Our Common Stock may be deemed a “penny stock,” which
would make it more difficult for our investors to sell their shares.
Our common stock may be subject to the “penny stock” rules
adopted under Section 15(g) of the Exchange Act. The penny stock rules generally apply to companies whose common stock is
not listed on The NASDAQ Stock Market or other national securities exchange and trades at less than $5.00 per share, other than
companies that have had average revenue of at least $6,000,000 for the last three years or that have tangible net worth of at
least $5,000,000 ($2,000,000 if the company has been operating for three or more years). These rules require, among other things,
that brokers who trade penny stock to persons other than “established customers” complete certain documentation, make
suitability inquiries of investors and provide investors with certain information concerning trading in the security, including
a risk disclosure document and quote information under certain circumstances. Many brokers have decided not to trade penny stocks
because of the requirements of the penny stock rules and, as a result, the number of broker-dealers willing to act as market makers
in such securities is limited. If we remain subject to the penny stock rules for any significant period, it could have an adverse
effect on the market, if any, for our securities. If our securities are subject to the penny stock rules, investors will find
it more difficult to dispose of our securities.
You may have difficulty trading and obtaining quotations for our
Common Stock.
Our securities are not actively traded, and the bid and asked prices for
our Common Stock on the Over-the-Counter Bulletin Board may fluctuate widely. As a result, investors may find it difficult to
dispose of, or to obtain accurate quotations of the price of, our securities. This severely limits the liquidity of the Common
Stock, and would likely reduce the market price of our Common Stock and hamper our ability to raise additional capital. There
is a limited market for our securities. Accordingly, investors may therefore bear the economic risk of an investment in the Securities
thereof, for an indefinite period of time. Even if an active market develops for the common stock, Rule 144 promulgated under
the Securities Act ("Rule 144"), which provides for an exemption from the registration requirements under the Securities
Act under certain conditions, requires, among other conditions, a one-year holding period prior to the resale (in limited amounts)

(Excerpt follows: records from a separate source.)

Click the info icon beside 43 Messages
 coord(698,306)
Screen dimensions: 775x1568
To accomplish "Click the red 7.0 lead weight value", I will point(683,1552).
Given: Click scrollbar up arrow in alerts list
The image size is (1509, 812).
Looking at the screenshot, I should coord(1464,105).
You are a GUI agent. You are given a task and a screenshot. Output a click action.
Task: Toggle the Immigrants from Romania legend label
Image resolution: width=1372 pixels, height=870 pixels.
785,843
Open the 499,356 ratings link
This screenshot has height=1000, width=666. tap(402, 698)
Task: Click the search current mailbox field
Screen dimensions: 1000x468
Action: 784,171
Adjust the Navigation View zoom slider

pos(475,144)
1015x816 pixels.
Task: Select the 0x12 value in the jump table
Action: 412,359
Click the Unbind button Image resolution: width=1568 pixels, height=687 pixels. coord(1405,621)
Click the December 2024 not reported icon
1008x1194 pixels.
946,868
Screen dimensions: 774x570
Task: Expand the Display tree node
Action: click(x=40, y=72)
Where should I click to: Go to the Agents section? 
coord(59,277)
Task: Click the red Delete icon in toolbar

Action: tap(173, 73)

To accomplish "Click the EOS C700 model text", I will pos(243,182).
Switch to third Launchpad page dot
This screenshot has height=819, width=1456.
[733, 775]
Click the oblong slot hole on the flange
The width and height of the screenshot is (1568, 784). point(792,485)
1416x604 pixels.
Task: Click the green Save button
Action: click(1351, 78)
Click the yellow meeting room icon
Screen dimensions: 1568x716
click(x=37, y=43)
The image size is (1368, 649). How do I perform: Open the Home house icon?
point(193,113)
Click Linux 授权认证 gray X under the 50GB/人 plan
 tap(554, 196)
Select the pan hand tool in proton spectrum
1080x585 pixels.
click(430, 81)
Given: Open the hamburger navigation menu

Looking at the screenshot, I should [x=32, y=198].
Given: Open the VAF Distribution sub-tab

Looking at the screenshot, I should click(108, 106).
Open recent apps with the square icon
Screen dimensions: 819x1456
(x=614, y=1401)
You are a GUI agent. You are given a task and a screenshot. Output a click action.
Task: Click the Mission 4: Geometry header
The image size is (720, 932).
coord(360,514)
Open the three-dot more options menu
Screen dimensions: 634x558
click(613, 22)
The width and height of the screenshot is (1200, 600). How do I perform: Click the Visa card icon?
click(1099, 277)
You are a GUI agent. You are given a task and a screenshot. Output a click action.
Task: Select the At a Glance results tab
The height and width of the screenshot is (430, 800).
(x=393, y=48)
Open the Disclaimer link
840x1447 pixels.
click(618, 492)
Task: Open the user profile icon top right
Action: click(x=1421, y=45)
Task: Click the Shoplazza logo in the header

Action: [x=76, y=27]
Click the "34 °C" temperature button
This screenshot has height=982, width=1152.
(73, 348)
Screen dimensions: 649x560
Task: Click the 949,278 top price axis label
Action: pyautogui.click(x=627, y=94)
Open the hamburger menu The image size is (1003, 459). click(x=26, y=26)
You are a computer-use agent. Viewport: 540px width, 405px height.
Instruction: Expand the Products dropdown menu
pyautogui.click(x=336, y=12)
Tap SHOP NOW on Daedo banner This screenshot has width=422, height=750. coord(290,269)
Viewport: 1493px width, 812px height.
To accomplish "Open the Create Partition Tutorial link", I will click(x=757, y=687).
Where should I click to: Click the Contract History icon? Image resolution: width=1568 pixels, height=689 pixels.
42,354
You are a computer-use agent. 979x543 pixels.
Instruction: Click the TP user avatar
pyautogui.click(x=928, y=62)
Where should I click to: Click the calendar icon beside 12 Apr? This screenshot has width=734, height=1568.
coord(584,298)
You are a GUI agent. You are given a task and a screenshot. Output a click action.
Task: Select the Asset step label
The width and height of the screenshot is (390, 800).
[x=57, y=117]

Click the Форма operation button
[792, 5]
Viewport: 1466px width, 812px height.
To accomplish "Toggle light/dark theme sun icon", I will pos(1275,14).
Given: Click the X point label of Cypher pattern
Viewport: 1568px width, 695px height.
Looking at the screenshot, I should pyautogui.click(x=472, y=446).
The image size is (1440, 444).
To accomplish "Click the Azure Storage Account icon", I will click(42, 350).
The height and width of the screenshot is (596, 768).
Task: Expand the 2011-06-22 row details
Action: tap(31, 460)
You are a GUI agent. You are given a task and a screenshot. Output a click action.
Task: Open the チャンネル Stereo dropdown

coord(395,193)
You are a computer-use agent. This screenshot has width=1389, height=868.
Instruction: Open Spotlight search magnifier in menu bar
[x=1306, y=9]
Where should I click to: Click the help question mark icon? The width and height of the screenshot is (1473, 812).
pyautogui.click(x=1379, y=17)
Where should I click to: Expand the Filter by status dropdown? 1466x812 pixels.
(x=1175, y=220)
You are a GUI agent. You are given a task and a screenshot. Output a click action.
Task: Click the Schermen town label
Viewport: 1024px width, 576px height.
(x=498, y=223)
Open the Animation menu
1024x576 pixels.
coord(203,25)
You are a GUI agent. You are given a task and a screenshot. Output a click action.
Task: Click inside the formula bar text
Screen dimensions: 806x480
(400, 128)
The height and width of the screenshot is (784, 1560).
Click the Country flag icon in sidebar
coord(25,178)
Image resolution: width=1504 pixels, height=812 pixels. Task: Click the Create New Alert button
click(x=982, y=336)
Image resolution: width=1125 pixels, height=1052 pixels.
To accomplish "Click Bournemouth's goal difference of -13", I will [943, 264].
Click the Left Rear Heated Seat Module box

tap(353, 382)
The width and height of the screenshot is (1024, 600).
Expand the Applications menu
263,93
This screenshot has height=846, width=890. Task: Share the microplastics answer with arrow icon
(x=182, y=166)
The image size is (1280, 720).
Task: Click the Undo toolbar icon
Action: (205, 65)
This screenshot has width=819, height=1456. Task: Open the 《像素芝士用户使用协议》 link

of securities acquired in a non-public offering without having to satisfy the registration requirements under the Securities Act.
There can be no assurance that we will fulfill any reporting requirements in the future under the Securities Exchange Act of 1934,
as amended, or disseminate to the public any current financial or other information concerning the Company, as is required by
Rule 144 as part of the conditions of its availability. Our securities have not been registered under the Securities Act.